▶ Material provided:
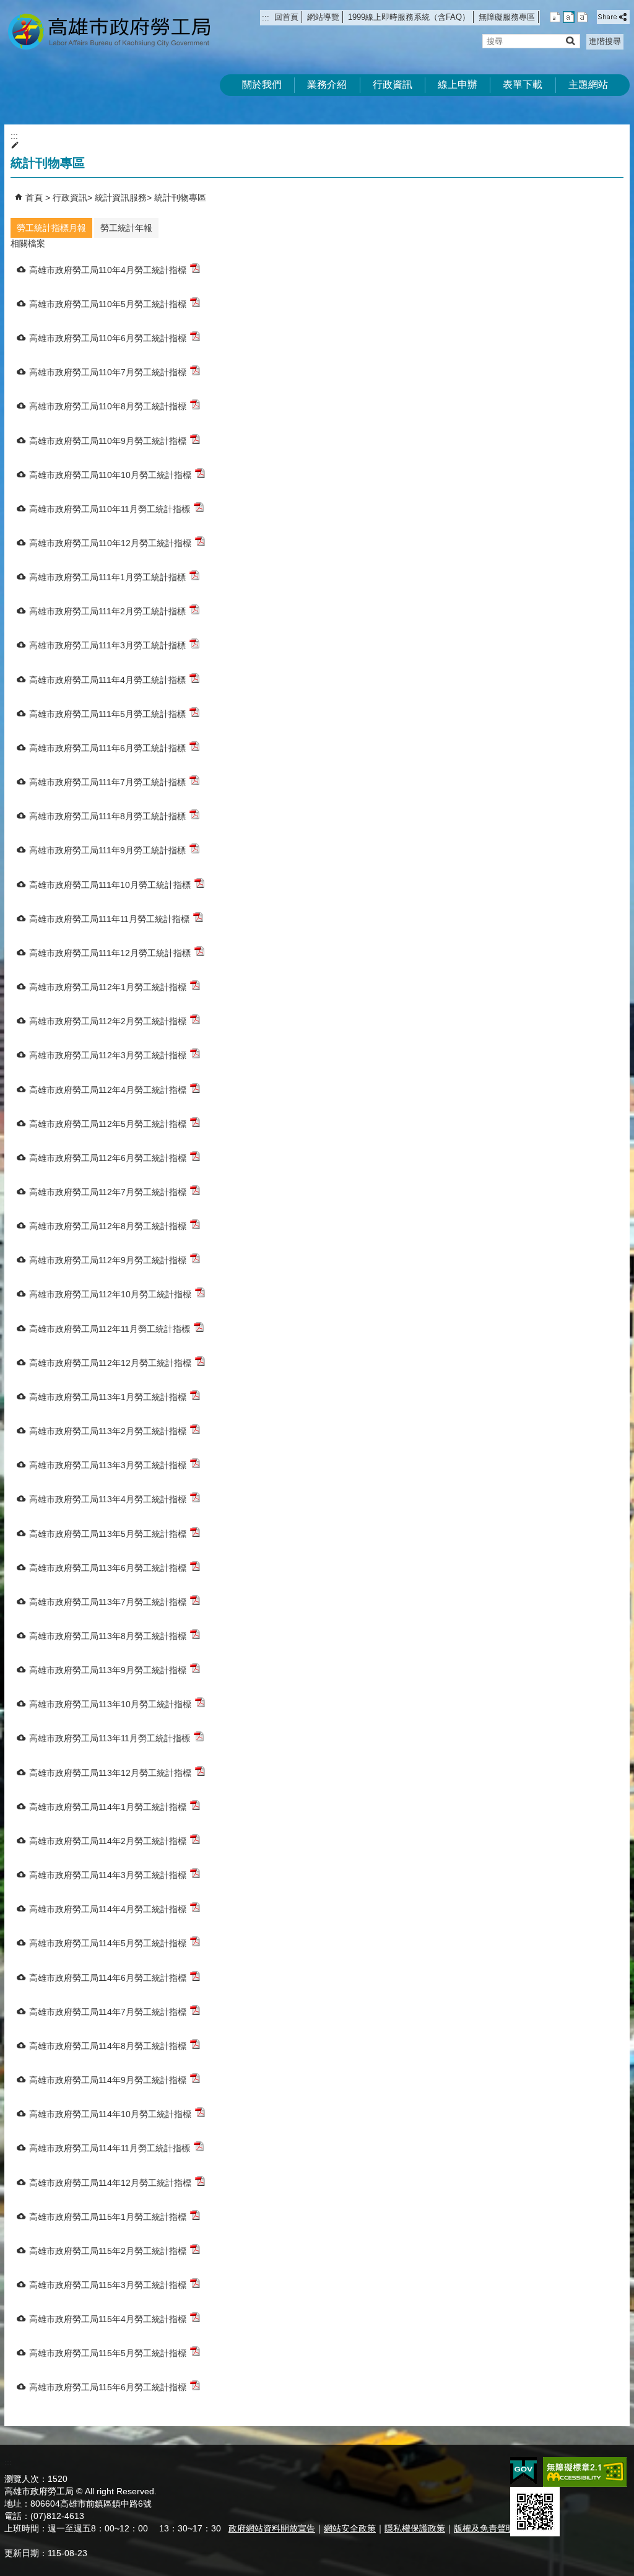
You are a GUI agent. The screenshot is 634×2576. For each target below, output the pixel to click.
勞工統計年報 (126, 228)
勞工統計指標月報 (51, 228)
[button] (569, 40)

* * *

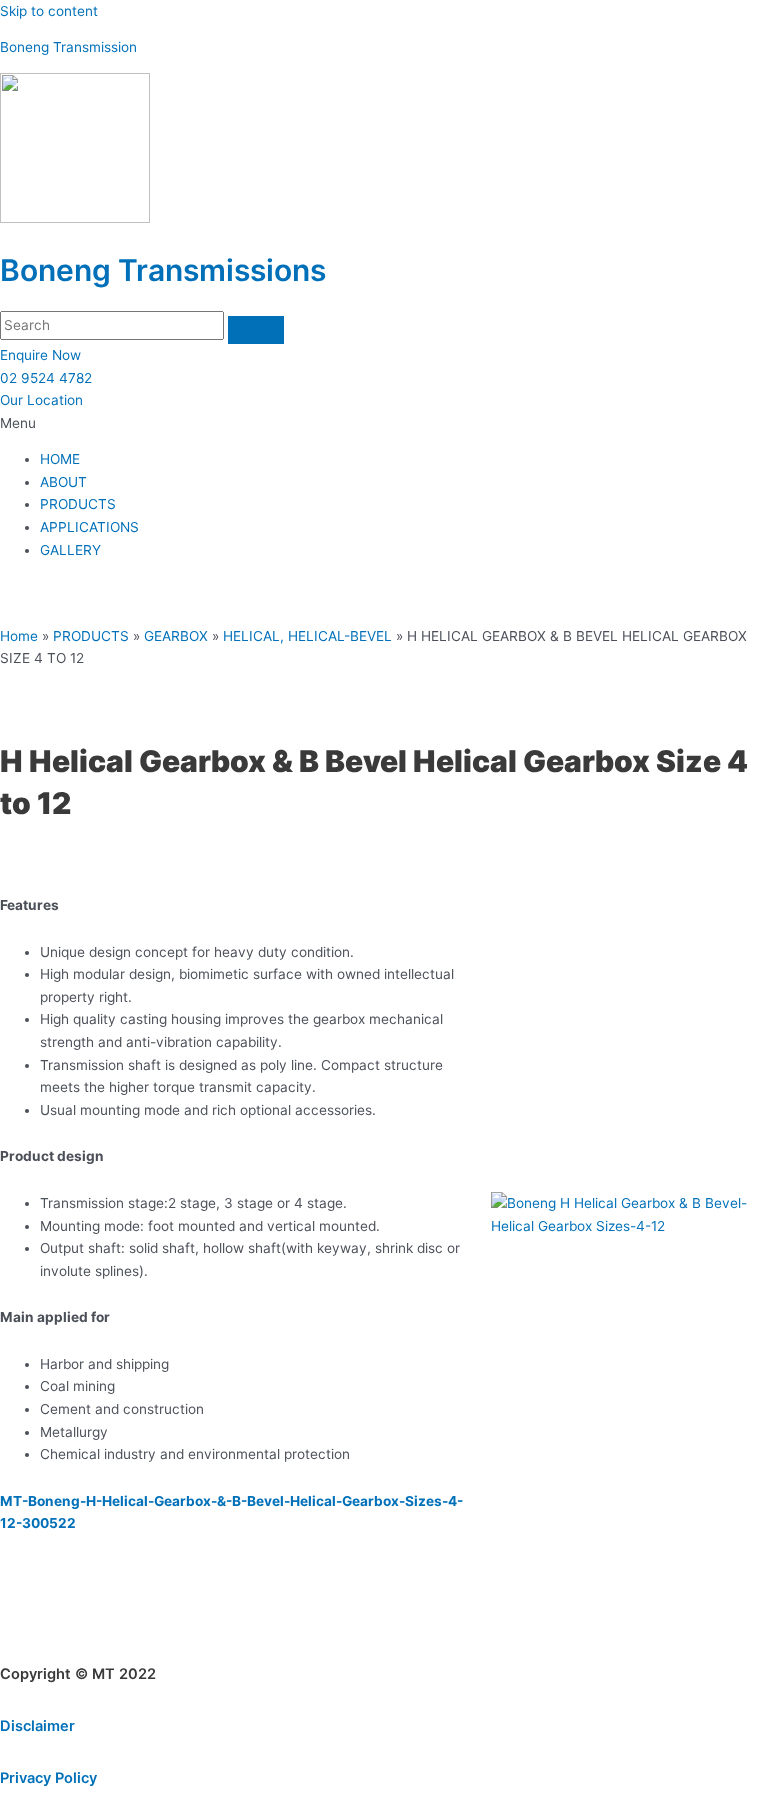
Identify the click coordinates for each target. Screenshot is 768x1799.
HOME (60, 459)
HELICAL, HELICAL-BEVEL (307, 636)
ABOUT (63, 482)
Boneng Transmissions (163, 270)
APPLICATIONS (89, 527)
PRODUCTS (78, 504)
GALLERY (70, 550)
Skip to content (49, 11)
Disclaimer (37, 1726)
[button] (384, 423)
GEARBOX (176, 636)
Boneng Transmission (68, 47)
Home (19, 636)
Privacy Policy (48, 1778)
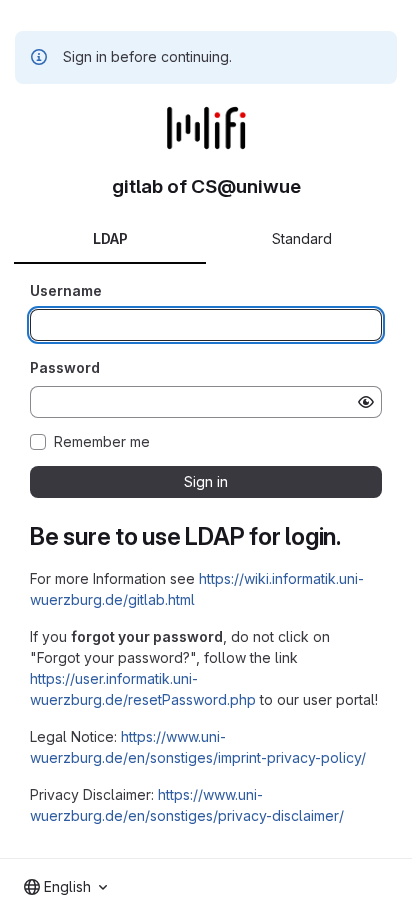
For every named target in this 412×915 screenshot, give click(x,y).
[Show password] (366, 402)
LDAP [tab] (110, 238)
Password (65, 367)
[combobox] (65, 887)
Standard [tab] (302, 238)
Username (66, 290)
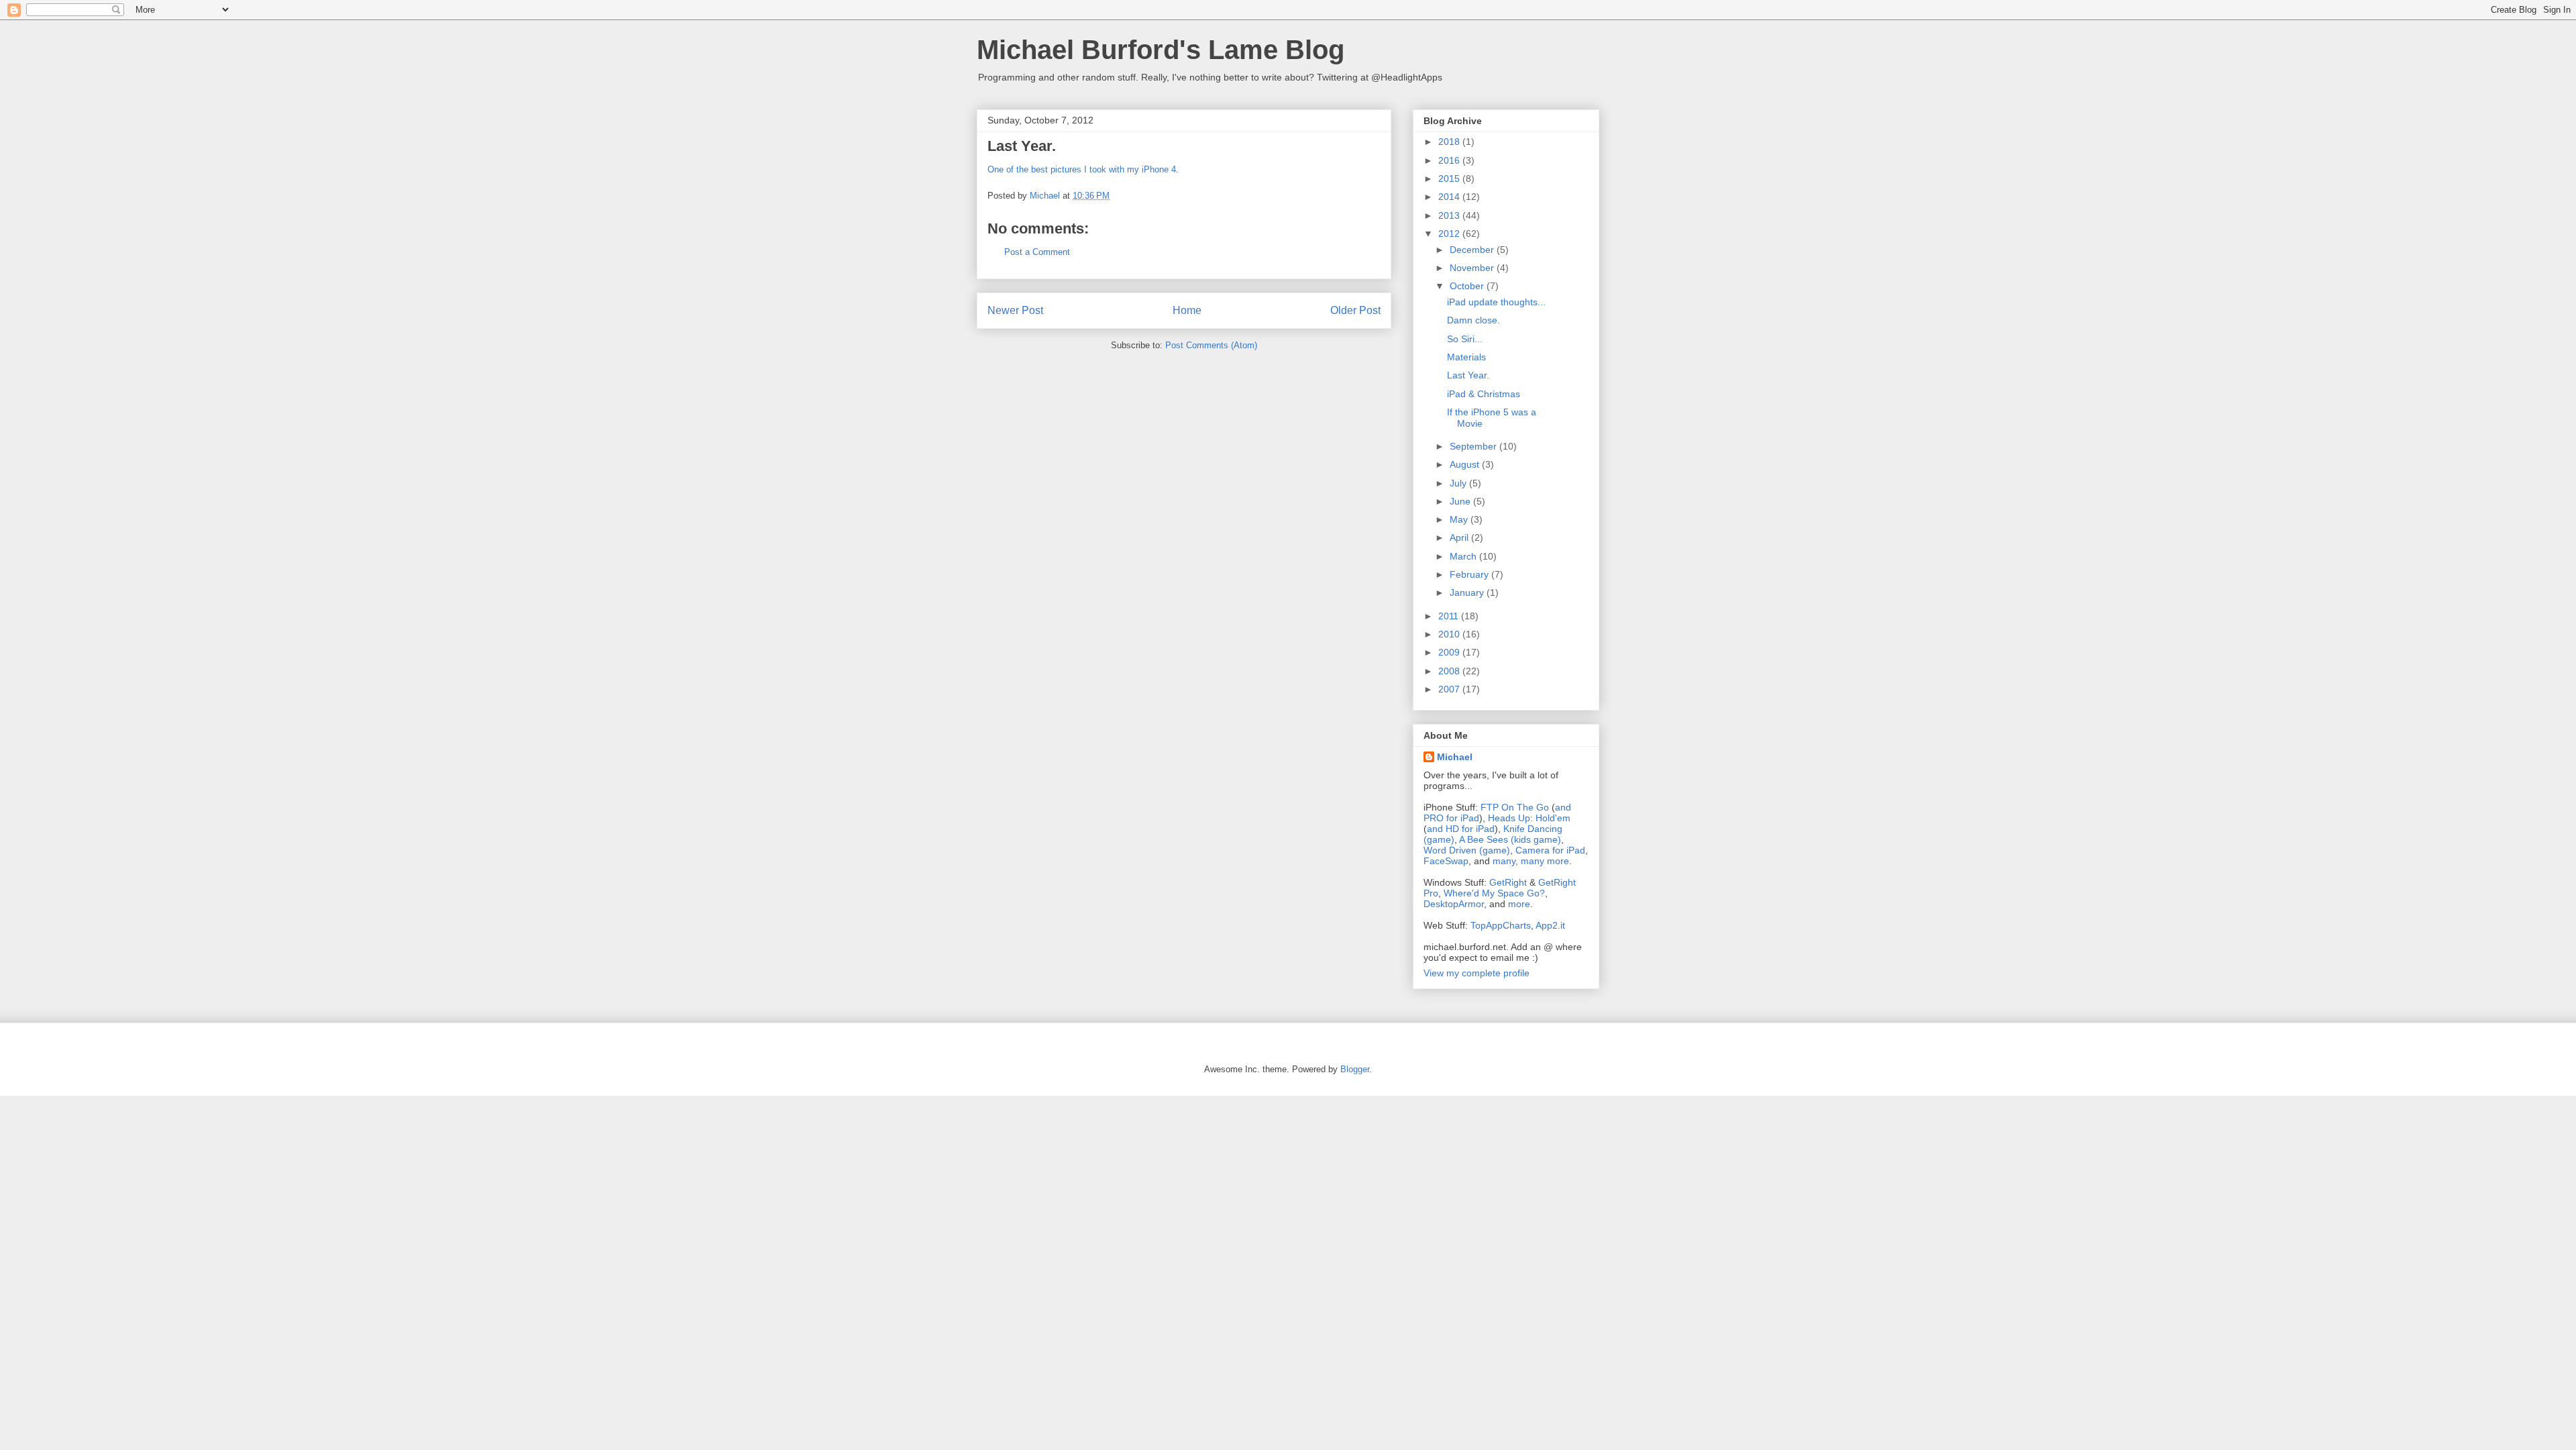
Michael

▶ Task goal: Pull from the data each line where the string "click" turns up.

▶ Solution for this problem:
You are a GUI agent. The screenshot is 634×2576. For each target below, output the pixel to click.
Identify the click coordinates for each target. Screenshot is 768x1799.
For every named target in this 412×915 screenshot, give click(x,y).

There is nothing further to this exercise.